*TASK INSTRUCTIONS*
a) Extract the passage of the Tucumán text starting with "In 1533, Diego" and going on through "Santiago del Estero.".
b) For each statement below, say yes or no as to whether the text on Tucumán's history agrees with it, and quote the deciding words. (i) In 1549, Pedro de la Gasca granted the territory of Tucumán to Juan Núñez de Prado. (ii) The first Spanish settlement was founded at Santiago del Estero. (iii) The Diaguitas did not farm.

*TEXT*
▼

The word Tucumán probably originated from the Quechua languages. It may represent a deformation of the term Yucumán, which denotes the "place of origin of several rivers". It can also be a deformation of the word Tucma, which means "the end of things". Before Spanish colonization, the region lay in the outer limits of the Inca empire.
Before the Spanish colonization, this land was inhabited by the Diaguitas, who practiced agriculture.
In 1533, Diego de Almagro explored the Argentine Northwest, including Tucumán. In 1549 the Peruvian governor Pedro de la Gasca granted Juan Núñez de Prado the territory of Tucumán. Prado established the first Spanish settlement at the town of Barco on the Dulce River. Prado named his province "Tucumán" after Tucumamahao, one of the leaders of the local people who formed an alliance with him. In 1552, Francisco de Aguirre was dispatched to take possession of the territory for Chile. Aguirre followed a repressive policy, triggering a rebellion by the native people. Outnumbered, the colonists were forced to move in 1553 to a new location, where they founded the town of Santiago del Estero.

▲

*DATASET CONTENT*
▼

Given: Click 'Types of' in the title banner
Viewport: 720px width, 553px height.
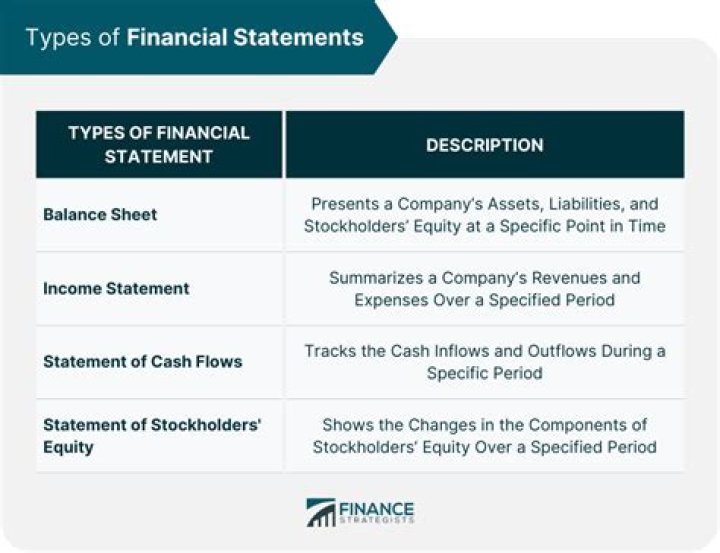Looking at the screenshot, I should point(73,38).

▲

*FINAL RESULTS*
a)
In 1533, Diego de Almagro explored the Argentine Northwest, including Tucumán. In 1549 the Peruvian governor Pedro de la Gasca granted Juan Núñez de Prado the territory of Tucumán. Prado established the first Spanish settlement at the town of Barco on the Dulce River. Prado named his province "Tucumán" after Tucumamahao, one of the leaders of the local people who formed an alliance with him. In 1552, Francisco de Aguirre was dispatched to take possession of the territory for Chile. Aguirre followed a repressive policy, triggering a rebellion by the native people. Outnumbered, the colonists were forced to move in 1553 to a new location, where they founded the town of Santiago del Estero.

b)
(i) Yes: "In 1549 the Peruvian governor Pedro de la Gasca granted Juan Núñez de Prado the territory of Tucumán."
(ii) No: "Prado established the first Spanish settlement at the town of Barco on the Dulce River."
(iii) No: "this land was inhabited by the Diaguitas, who practiced agriculture."